* Records for processing *

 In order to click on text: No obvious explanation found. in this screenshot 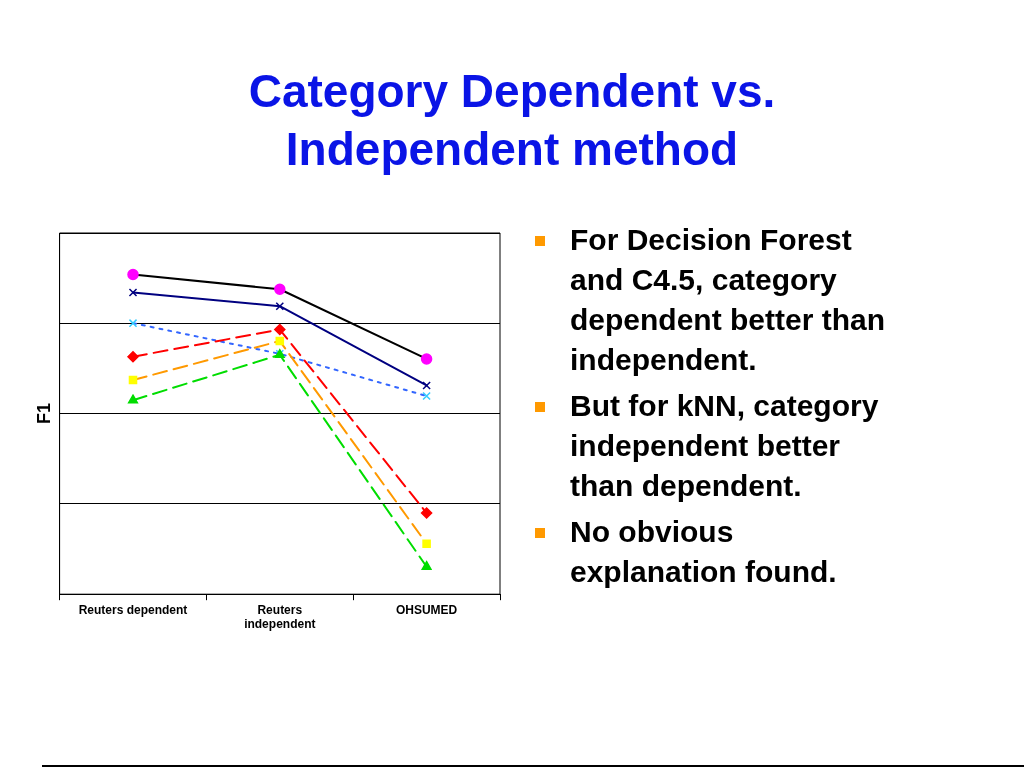, I will do `click(704, 552)`.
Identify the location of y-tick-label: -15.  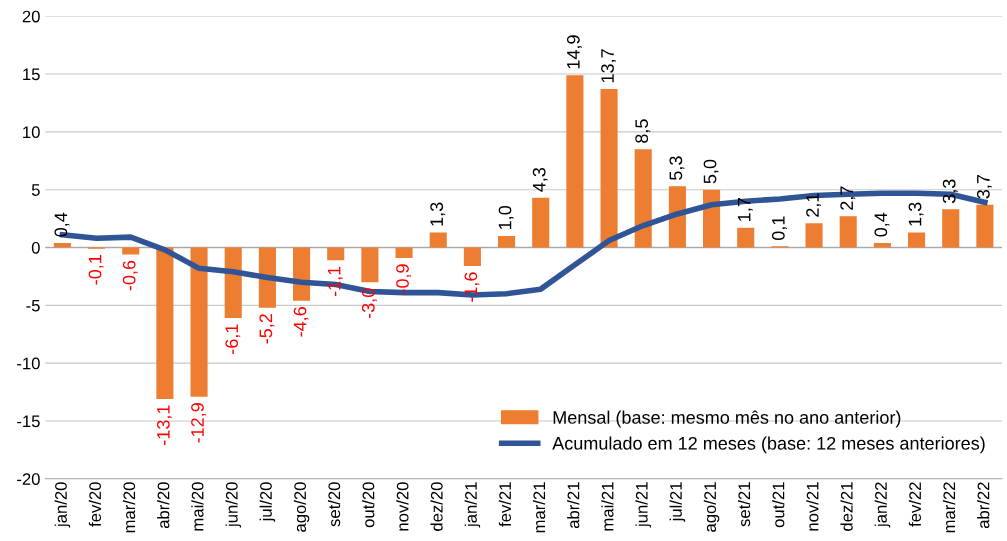
(28, 422).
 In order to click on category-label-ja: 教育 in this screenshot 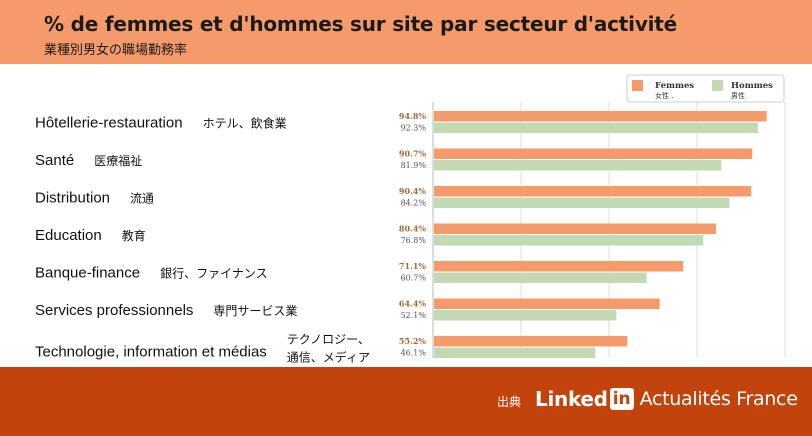, I will do `click(134, 236)`.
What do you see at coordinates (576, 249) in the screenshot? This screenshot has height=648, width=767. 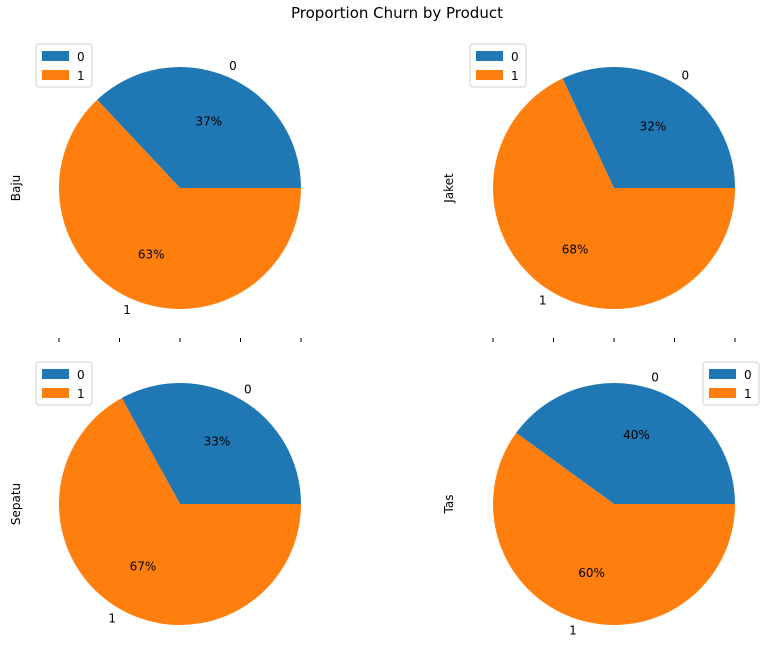 I see `pct-label-jaket-1: 68%` at bounding box center [576, 249].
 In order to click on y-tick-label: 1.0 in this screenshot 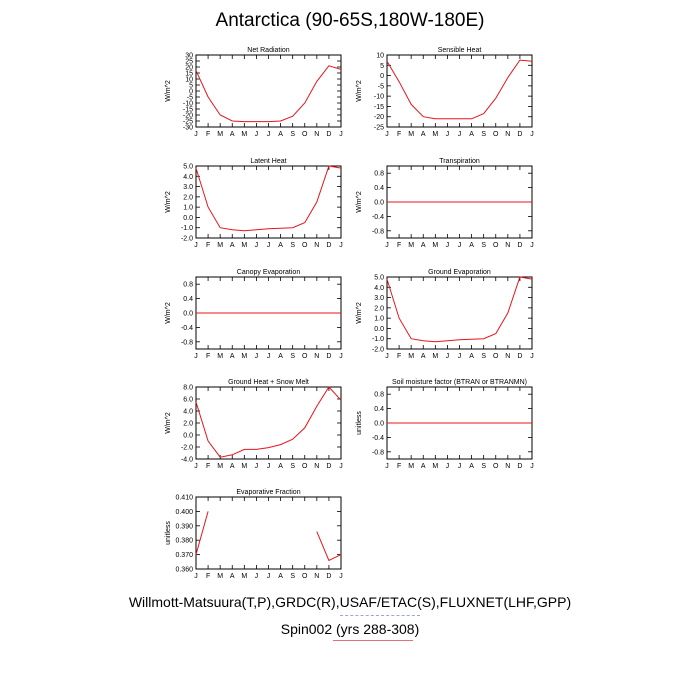, I will do `click(379, 320)`.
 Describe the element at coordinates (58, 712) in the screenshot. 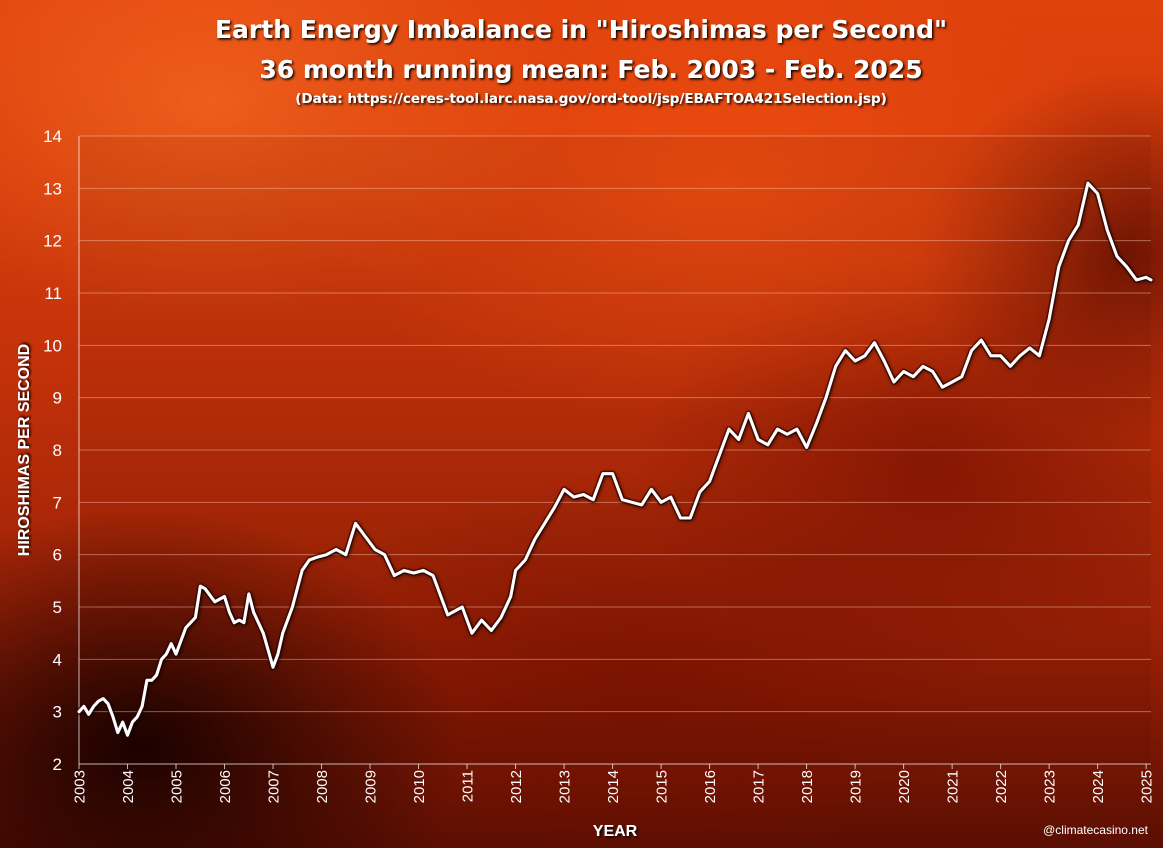

I see `y-tick-label: 3` at that location.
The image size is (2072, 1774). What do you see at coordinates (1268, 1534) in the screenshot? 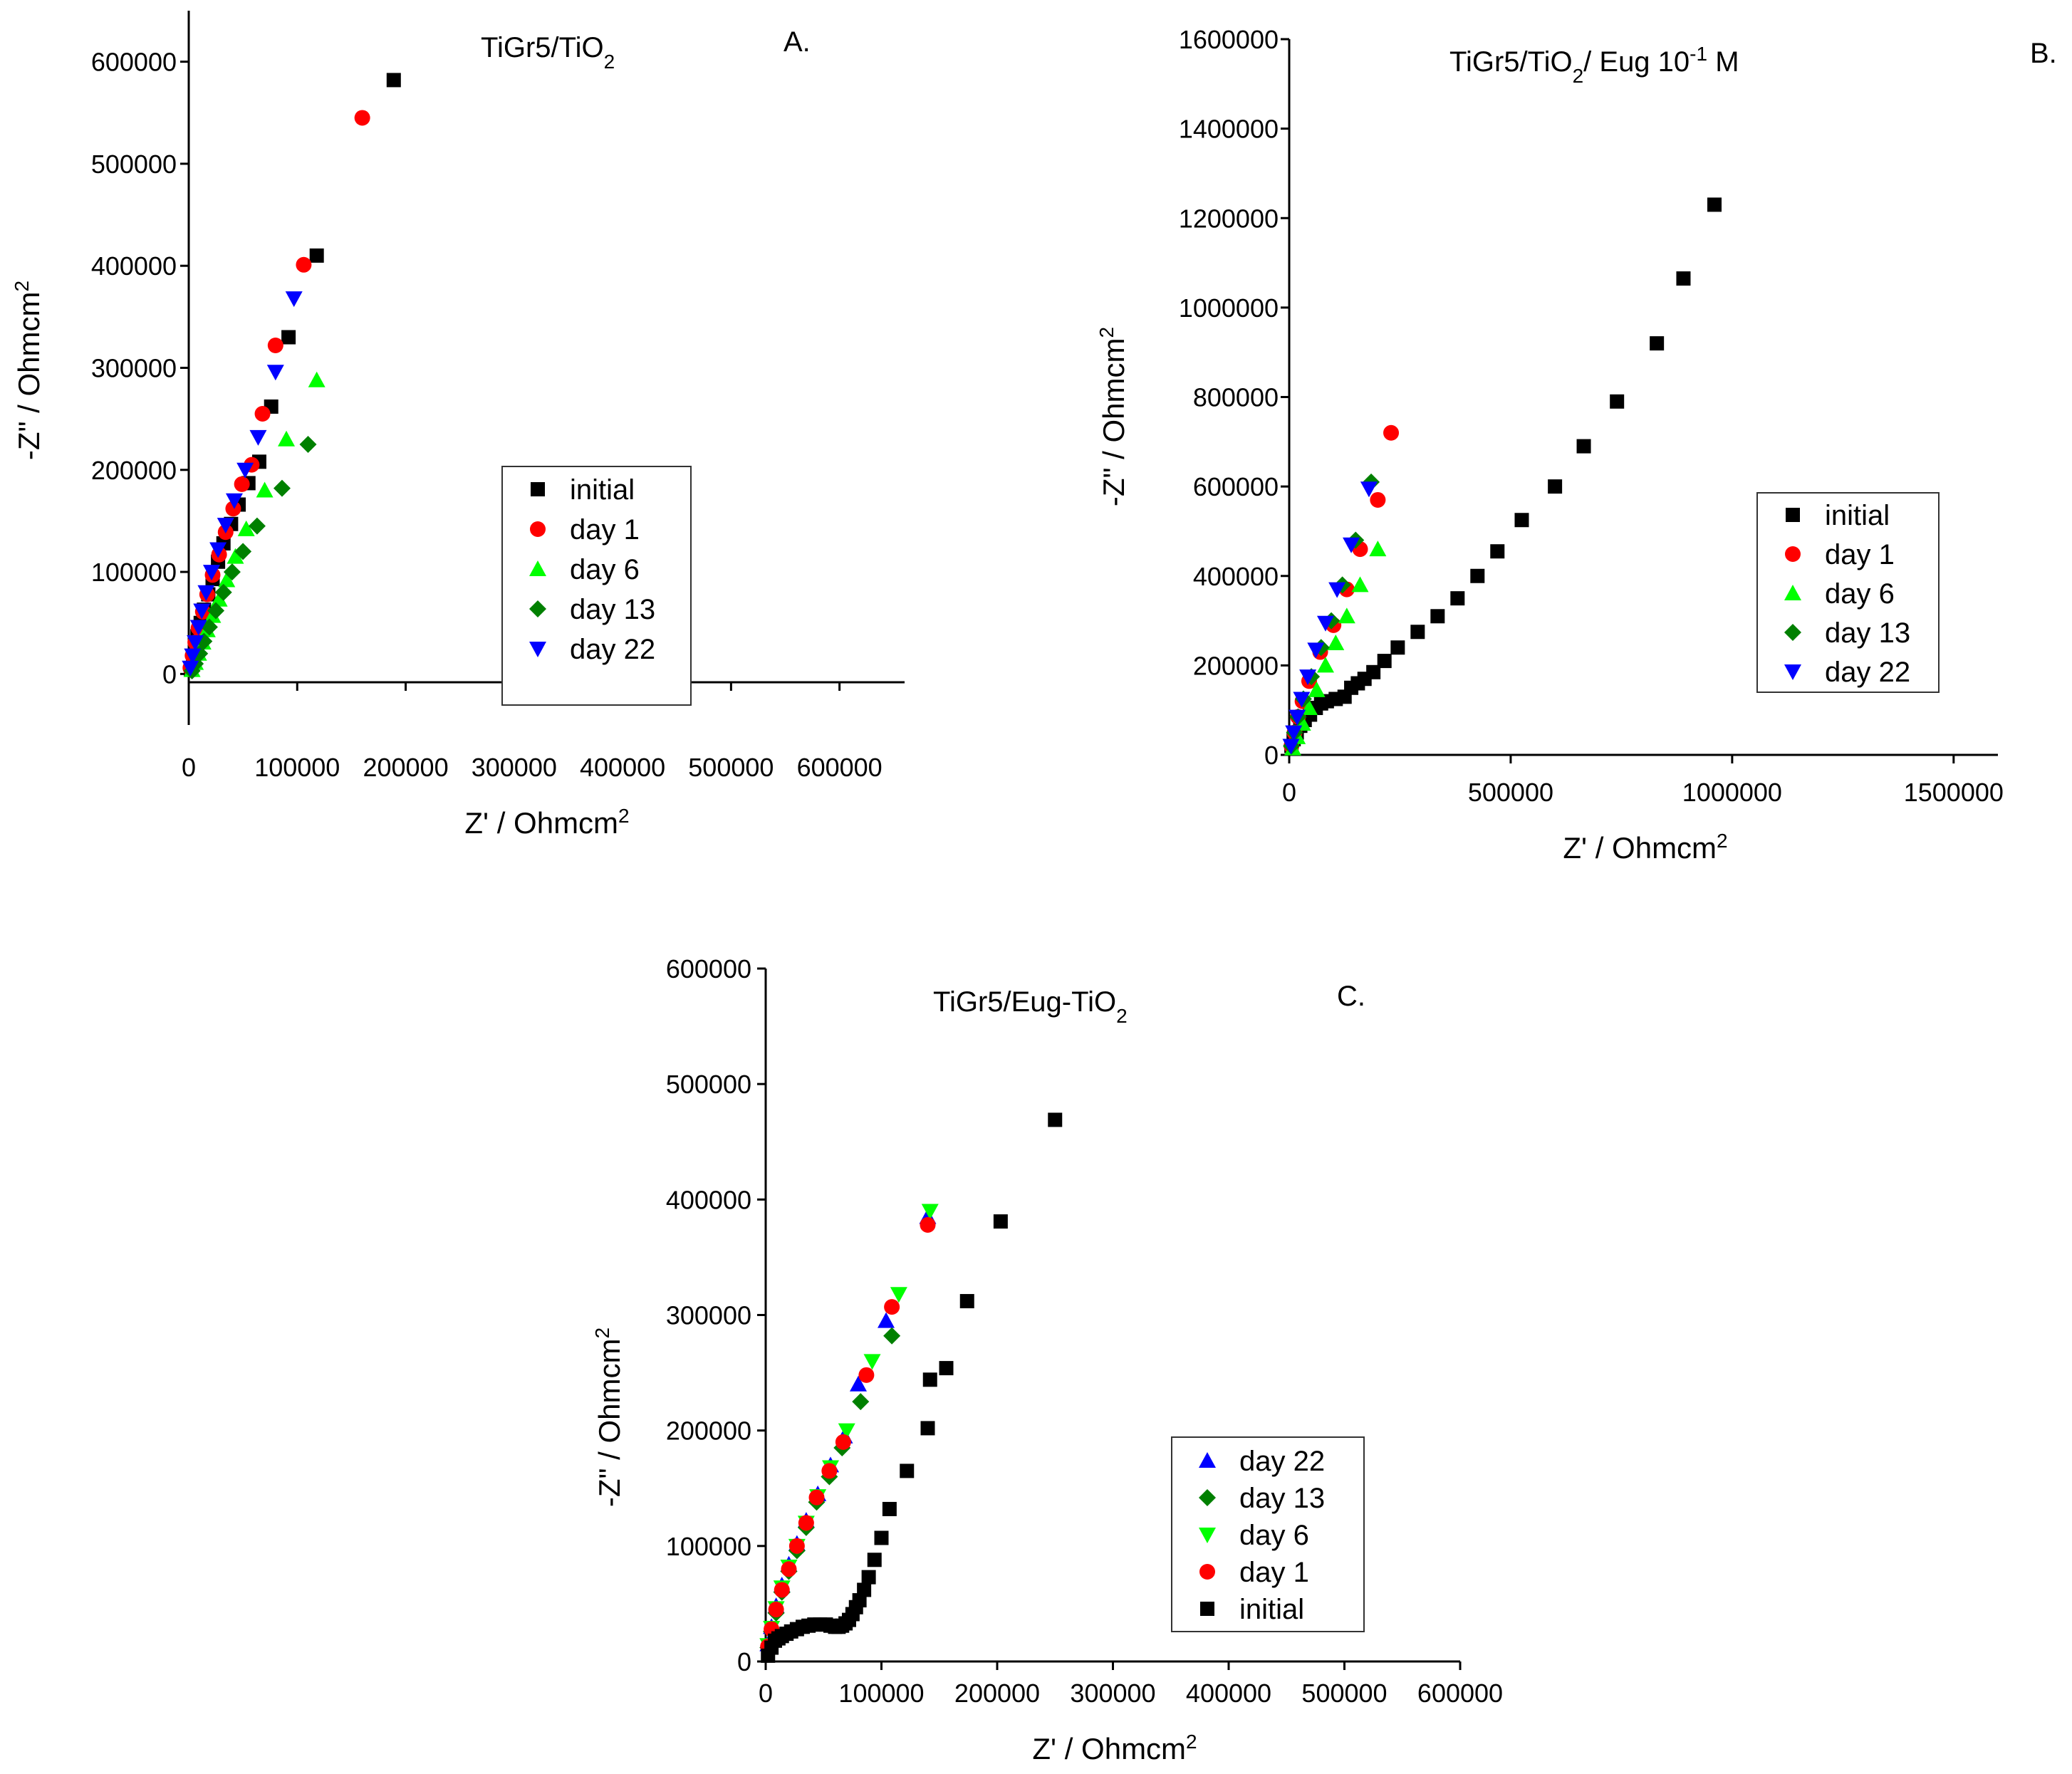
I see `legend: day 22 day 13 day 6 day 1 initial` at bounding box center [1268, 1534].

* Assigned task *
Copy the lines of the listing above word for word, starting at the line that contains "The image size" and continuing through the final line of the listing, both ends included. Leave out the pictures.

* Response area *
The image size is (2072, 1774). What do you see at coordinates (1268, 1534) in the screenshot? 
I see `legend: day 22 day 13 day 6 day 1 initial` at bounding box center [1268, 1534].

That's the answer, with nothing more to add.